### Provided text
MD threatens to sue EPA, PA over lack of action as regional tensions rise

MD threatens to sue EPA, PA over lack of action as regional tensions rise

Fishing on the Chesapeake. Bay Journal photo

By Karl Blankenship
Bay Journal

The year 2010 closed with the unveiling of a new Chesapeake Bay cleanup plan lauded by states, federal officials and environmentalists as the rigorous, concrete and enforceable plan that would finally deliver on the promise of a clean and healthy Bay.

Ten years later, a new decade has opened with the restoration effort unlikely to meet its deadline, the regional partnership mired in acrimony and threats of lawsuits — topped with questions about the U.S. Environmental Protection Agency’s willingness and ability to enforce its own cleanup plan.

“This has come to a boil now,” summed up Sen. Chris Van Hollen, D-MD, at a Senate hearing on Jan. 8. “This is a moment we need absolute clarity and an enforceable program to hit the targets in 2025.”

Hours later, Maryland Gov. Larry Hogan said he was directing state Attorney General Brian Frosh to initiate legal actions against Pennsylvania, citing the “obvious inadequacy” of its Bay cleanup plan, and against the EPA, which he said has “no intention” of forcing Maryland’s northern neighbor to do more.

Environmental groups are considering their own legal options.
And Van Hollen, joined by 19 other members of Congress, fired off a detailed letter to EPA Administrator Andrew Wheeler demanding “immediate steps to demonstrate EPA’s commitment and accountability to the restoration of the Chesapeake Bay.”

The boiling point came after the EPA released a review at the end of December acknowledging that Pennsylvania — the largest source of water-fouling nutrients in the Bay — had submitted a plan that fell far short of its cleanup goal. Nonetheless, the EPA declined to take any of the actions it had repeatedly threatened to impose to prod greater progress from the state.

### Excerpted records
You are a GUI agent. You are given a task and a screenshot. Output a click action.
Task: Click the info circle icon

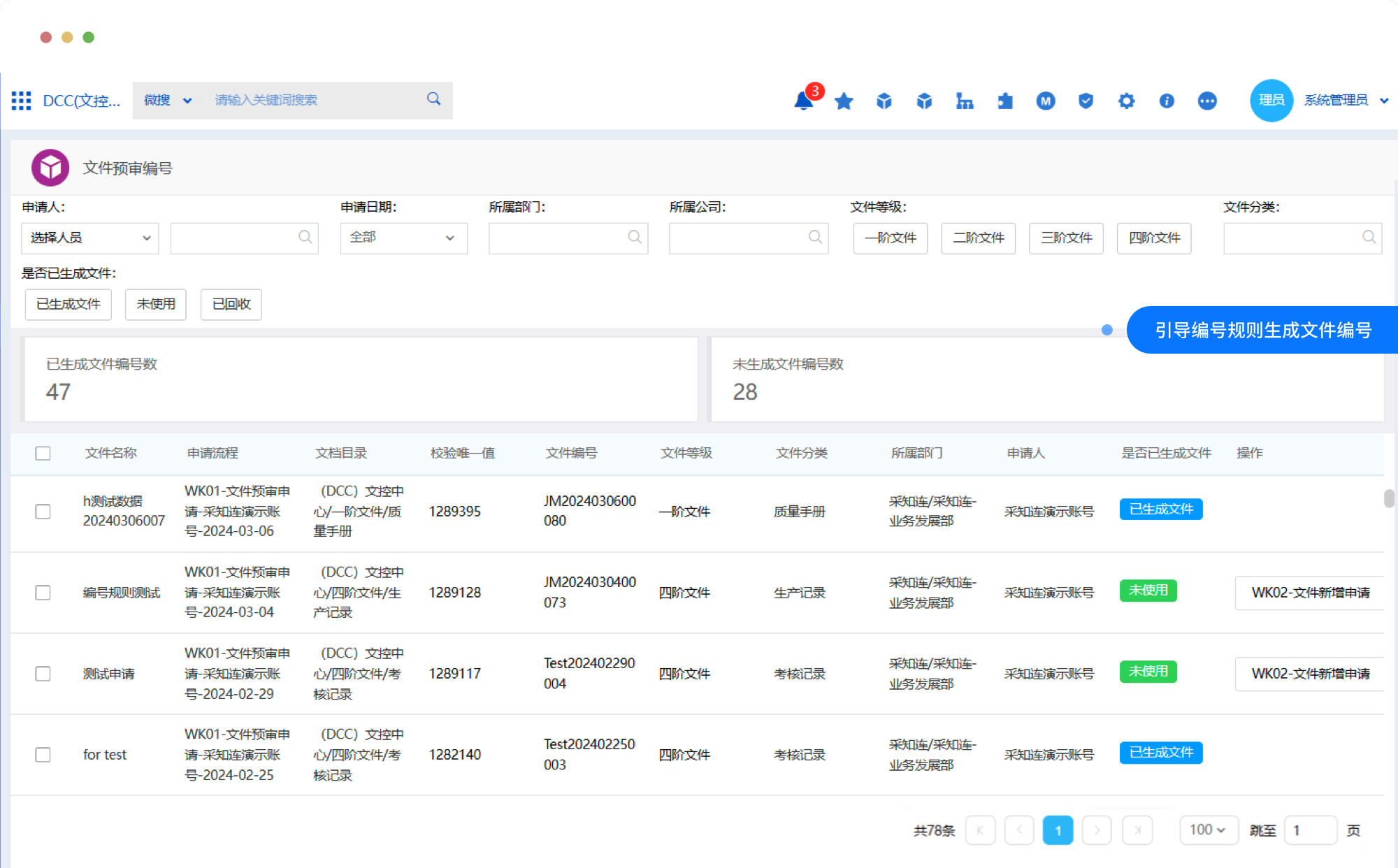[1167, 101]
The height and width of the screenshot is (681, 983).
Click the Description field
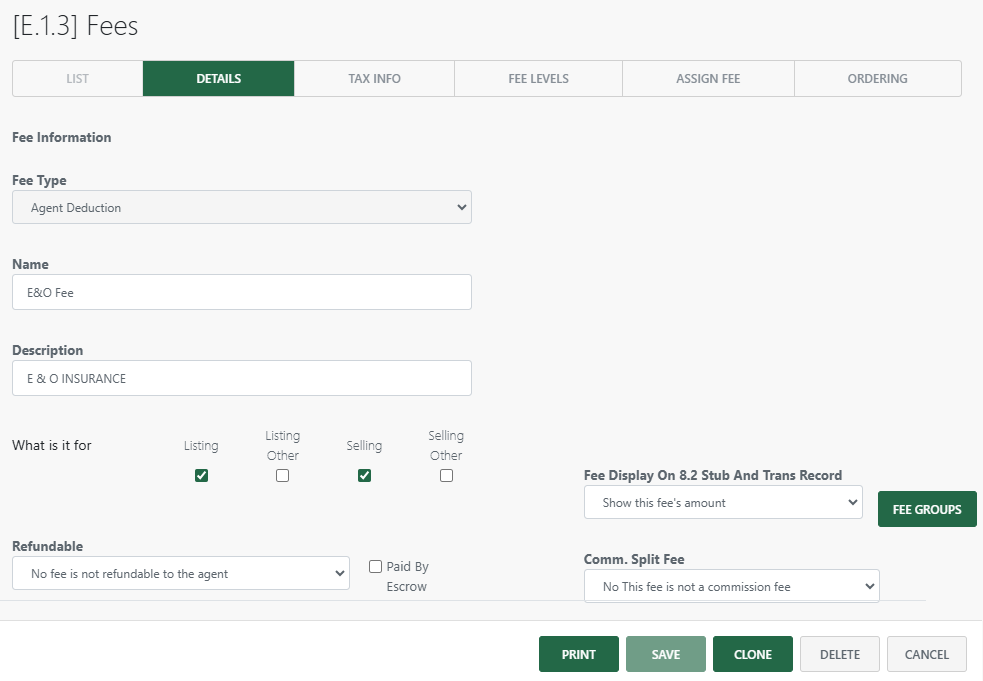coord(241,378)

* * *

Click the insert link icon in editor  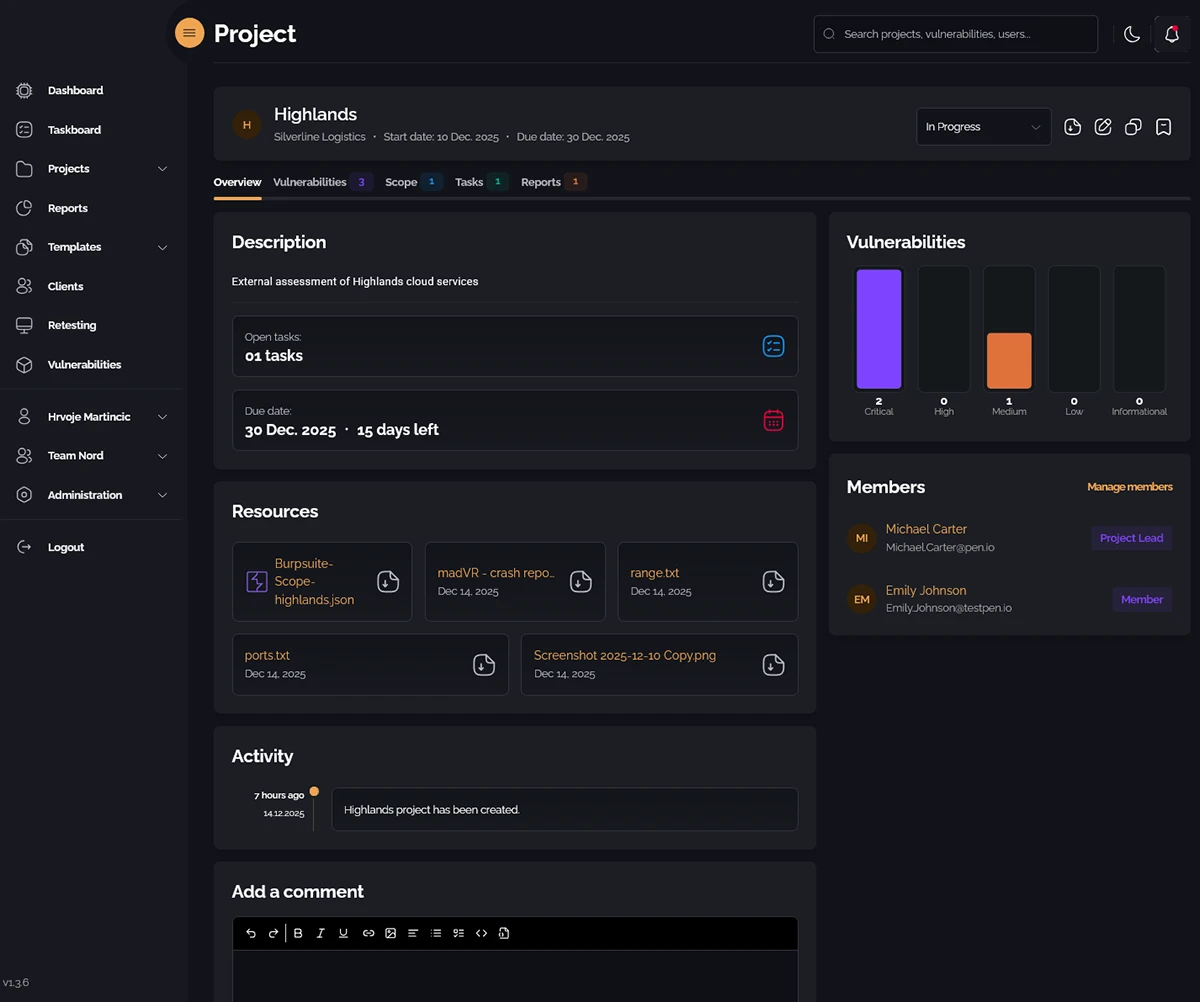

### What to produce
Extract the passage from the Chesapeake Bay cleanup article above word for word, starting at the words "The year 2010" and ending after "and healthy Bay.".

### Correct answer
The year 2010 closed with the unveiling of a new Chesapeake Bay cleanup plan lauded by states, federal officials and environmentalists as the rigorous, concrete and enforceable plan that would finally deliver on the promise of a clean and healthy Bay.